CircRNAs circular structure (a closed-loop structure devoid of a 5'-cap or a 3'-polyadenylated tail) is more stable compared with the linear structure of microRNAs (miRNAs or miRs). Additionally, circRNAs modulate gene expression and cancer progression through four major mechanisms, including miRNA sponging, transcriptional regulation, protein scaffolding and translation (3-6). Moreover, numerous researchers have recently focused on the sponge function of circRNAs. For example, circRNAs act as competing endogenous RNAs, sequestering miRNAs to prevent degradation of targeted mRNAs by bonding with them. Exon-derived circRNAs (for example, ciRS-7 and circ-ITCH) could act as miRNA sponge for RNA binding, resulting in negative regulation of miRNA and downstream target genes (7,8).
In the BC field, researchers have found pathways, such as the circRNA-miRNA-mRNA, that are associated with tumorigenesis, progression and metastasis. For example, hsa_circ_0003645-miR-139-3p/high mobility group box 1 (HMGB1) has been shown to promote the proliferation of BC cells (9).
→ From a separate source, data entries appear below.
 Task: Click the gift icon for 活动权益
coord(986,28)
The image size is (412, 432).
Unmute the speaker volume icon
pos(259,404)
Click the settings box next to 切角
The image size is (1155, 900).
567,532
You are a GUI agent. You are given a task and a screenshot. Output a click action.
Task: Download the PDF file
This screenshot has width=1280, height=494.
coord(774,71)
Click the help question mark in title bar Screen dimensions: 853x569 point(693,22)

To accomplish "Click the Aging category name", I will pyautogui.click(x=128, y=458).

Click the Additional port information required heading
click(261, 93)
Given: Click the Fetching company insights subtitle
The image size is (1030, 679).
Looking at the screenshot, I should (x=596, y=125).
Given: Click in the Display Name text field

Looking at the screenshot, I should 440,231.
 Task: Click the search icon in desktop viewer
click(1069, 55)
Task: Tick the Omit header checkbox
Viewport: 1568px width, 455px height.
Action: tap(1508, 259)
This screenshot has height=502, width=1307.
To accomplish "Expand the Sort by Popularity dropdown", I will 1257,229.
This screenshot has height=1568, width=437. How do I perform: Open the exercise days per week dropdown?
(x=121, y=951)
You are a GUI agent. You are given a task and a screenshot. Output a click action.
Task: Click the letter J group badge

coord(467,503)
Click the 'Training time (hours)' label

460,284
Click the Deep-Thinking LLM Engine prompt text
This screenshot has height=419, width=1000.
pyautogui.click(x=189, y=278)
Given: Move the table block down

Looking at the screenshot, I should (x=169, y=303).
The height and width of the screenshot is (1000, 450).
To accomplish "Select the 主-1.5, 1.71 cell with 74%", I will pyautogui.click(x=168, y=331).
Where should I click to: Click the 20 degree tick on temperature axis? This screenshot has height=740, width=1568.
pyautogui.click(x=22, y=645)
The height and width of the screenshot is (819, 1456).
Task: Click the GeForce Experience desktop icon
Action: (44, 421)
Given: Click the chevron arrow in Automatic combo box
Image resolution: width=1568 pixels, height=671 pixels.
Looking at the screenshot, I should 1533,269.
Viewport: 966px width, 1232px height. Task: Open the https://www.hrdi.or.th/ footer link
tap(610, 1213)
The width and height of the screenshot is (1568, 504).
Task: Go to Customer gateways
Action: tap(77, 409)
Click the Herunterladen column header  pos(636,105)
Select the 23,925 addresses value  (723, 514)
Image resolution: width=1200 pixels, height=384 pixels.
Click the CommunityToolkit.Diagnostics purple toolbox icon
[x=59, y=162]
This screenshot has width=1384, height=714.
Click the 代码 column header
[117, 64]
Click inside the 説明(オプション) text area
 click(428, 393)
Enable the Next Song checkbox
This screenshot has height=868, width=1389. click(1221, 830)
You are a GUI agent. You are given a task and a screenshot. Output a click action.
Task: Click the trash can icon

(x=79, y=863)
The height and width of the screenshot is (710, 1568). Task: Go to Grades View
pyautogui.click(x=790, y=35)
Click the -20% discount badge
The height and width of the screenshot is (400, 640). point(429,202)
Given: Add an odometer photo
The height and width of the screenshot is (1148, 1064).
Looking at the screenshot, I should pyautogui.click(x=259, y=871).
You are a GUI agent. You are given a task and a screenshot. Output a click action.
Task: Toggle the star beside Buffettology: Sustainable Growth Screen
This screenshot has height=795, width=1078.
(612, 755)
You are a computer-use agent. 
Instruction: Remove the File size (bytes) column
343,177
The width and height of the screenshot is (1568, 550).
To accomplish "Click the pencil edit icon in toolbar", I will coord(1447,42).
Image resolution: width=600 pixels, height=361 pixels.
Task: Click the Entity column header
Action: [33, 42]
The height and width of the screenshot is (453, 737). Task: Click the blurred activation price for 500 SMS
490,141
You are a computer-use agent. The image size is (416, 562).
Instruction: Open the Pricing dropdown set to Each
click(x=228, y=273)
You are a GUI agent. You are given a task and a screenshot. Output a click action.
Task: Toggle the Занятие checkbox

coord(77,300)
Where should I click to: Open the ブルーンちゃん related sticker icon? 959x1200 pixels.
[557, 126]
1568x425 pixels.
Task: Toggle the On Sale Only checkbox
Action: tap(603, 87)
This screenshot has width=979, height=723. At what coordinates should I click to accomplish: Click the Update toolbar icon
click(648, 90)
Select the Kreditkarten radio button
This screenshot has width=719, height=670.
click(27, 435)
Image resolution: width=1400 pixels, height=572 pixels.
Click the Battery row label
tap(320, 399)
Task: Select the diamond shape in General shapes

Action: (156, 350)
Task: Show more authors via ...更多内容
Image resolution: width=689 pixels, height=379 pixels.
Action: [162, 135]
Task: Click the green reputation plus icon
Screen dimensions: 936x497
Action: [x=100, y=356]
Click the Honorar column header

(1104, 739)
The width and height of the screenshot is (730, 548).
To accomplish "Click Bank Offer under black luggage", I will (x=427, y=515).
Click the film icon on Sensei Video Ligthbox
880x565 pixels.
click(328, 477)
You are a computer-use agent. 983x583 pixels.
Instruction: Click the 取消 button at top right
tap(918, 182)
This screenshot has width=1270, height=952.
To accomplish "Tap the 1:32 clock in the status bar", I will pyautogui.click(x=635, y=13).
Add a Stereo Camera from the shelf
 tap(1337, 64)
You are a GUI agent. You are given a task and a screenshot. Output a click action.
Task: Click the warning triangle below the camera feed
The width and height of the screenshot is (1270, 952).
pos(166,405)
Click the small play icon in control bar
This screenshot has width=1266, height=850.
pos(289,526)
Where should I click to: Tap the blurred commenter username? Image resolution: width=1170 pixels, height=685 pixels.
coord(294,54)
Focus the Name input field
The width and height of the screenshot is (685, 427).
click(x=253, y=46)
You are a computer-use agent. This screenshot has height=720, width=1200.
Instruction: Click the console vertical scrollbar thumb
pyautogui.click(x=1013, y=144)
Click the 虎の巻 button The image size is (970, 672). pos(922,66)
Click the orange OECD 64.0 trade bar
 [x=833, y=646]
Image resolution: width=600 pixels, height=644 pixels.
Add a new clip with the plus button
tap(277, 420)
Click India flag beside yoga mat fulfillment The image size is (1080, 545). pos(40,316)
Moreover, the Gene Expression Omnibus Database (GEO; https://www.ncbi.nlm.nih.gov/geo/ is an authority database supported by the National Center for Biotechnology Information (NCBI), and it can be used to characterize gene function (10,11). Via GEO analysis, a new circRNA was found, namely hsa_circ_0001508, showing high expression in BC tissue. To the best of our knowledge, there is no research focusing on this new gene across PubMed and Embase databases. Consequently, hsa_circ_0001508 has become a focus of the present study.
Additionally, TargetScan (https://www.targetscan.org/) is an online available bioinformatics tool useful to predict pathways by finding possible binding sites, and its application only has a low false positive rate of 30% (12). The present study identified two possible pathways through the application of TargetScan, including hsa_circ_0001508/miR-505-3p/HMGB1 as well as hsa_circ_0001508/miR-505-3p/vestigial-like family member 3 (VGLL3), in which there are some possible binding sites between these genes.
Moreover, previous research indicates that miR-505-3p (tumor suppressor in BC), HMGB1 (oncogene) and VGLL3 (oncogene) are associated with BC (13,14). miR-505-3p was found to have binding sites for HMGB1 mRNA [for example, 3'-untranslated regions (3'-UTR) in HMGB1 mRNA position 417-424]; miR-505-3p can also negatively regulate the expression of HMGB1, leading to hepatocellular carcinoma cell decreasing (15). However, to the best of our knowledge, there are no previous studies focused on the binding sites between miR-505-3p and VGLL3.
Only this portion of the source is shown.